# INSTRUÇÕES DE TRABALHO:
(1) Responda com base no texto sobre a crise na Ucrânia:
(a) Em que data foi acordado o cessar-fogo de Minsk?
(b) A quem a Europa deixou a tomada de decisões relacionadas com a Ucrânia?
(c) Qual foi a prioridade no resgate concedido à Grécia?
(2) Dê prosseguimento ao texto sobre a crise na Ucrânia a partir do ponto em que ele termina.

# TEXTO DO DOCUMENTO:
↓
O informe destaca que, somente quando o conflito na Ucrânia estava muito avançado, os líderes políticos decidiram negociar o acordo de cessar-fogo de Minsk, acordado em 12 de fevereiro por Angela Merkel (Alemanha), François Hollande (França), Vladimir Putin (Rússia) e Petro Poroshenko (Ucrânia), com a notória ausência do primeiro-ministro britânico, David Cameron.

De fato, a Europa deixou nas mãos dos burocratas da UE e da Organização do Tratado do Atlântico Norte (Otan) a tomada de decisões relacionadas com a Ucrânia.

São da mesma classe de burocratas daqueles designados pelo Fundo Monetário Internacional, pelo Banco Mundial e pela Comissão Europeia, que com sua arrogância habitual decidiram o resgate concedido à Grécia, onde é sabido que a prioridade foi reembolsar os bancos europeus, especialmente alemães.

Os meios de comunicação têm uma grande responsabilidade nessas situações. Em todos os conflitos dos últimos tempos, desde Kosovo até a Líbia, a fórmula tem sido muito simples: dividir os envolvidos em bons e maus. A norma é repetir declarações dos “bons” e satanizar os “maus”. A mídia pensa que é preferível não entrar em exames analíticos, porque os leitores preferem ir diretamente ao assunto.
↑
# DADOS FORNECIDOS:
↓
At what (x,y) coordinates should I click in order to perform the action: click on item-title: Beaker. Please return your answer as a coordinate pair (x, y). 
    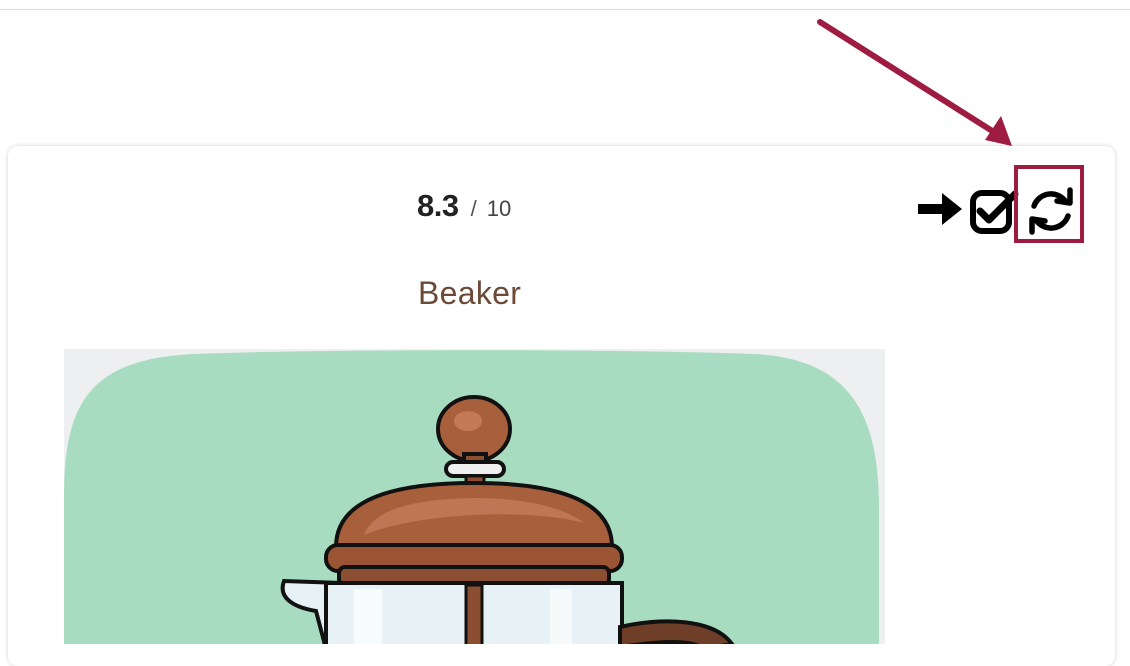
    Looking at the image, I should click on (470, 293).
↑
# RESPOSTAS ÀS TAREFAS:
(1)
(a) Em 12 de fevereiro.
(b) Aos burocratas da UE e da Organização do Tratado do Atlântico Norte (Otan).
(c) Reembolsar os bancos europeus, especialmente os alemães.

(2)
O exemplo mais recente. Os meios de comunicação informam sobre os combates do exército iraquiano contra as tropas invasoras do grupo extremista Estado Islâmico (EI).

Porém, quanto também informam sobre o fato de dois terços do exército iraquiano, na realidade, serem soldados iranianos? E sobre os norte-americanos que participam da supervisão da ofensiva e estão de fato aceitando a cooperação do Irã, formalmente um grande inimigo, porque é evidente que se este país for excluído não haverá maneira de resolver os conflitos no Oriente Médio?

E quantos veículos de comunicação informam que todos os muçulmanos radicais recebem apoio financeiro da Arábia Saudita, que está empenhada em propagar o salafismo, o movimento radical sunita, que deu origem à Al Qaeda e atualmente ao Estado Islâmico?

A história recente demonstra que o Ocidente se imiscuiu em uma série de conflitos (Kosovo em 1999, Afeganistão em 2001, Iraque em 2003, Líbia em 2011 e Síria em 2012) sem ver além das consequências imediatas e sem fazer uma análise de longo prazo.

Os custos dos conflitos sempre superaram os benefícios previstos.

Começando pelo colapso da Iugoslávia, é necessário recordar que o Ocidente sustenta três princípios do direito internacional em virtude do qual protege a si mesmo do resultado de suas ações.

Primeiro, o princípio da inviolabilidade das fronteiras nacionais de um Estado, que não foi aplicado à Servia, mas é aplicado à Ucrânia.

O segundo princípio é o da livre determinação dos povos, utilizado em Kosovo para a minoria albanesa, mas que não é considerado válido agora para as populações russas da Ucrânia ocidental.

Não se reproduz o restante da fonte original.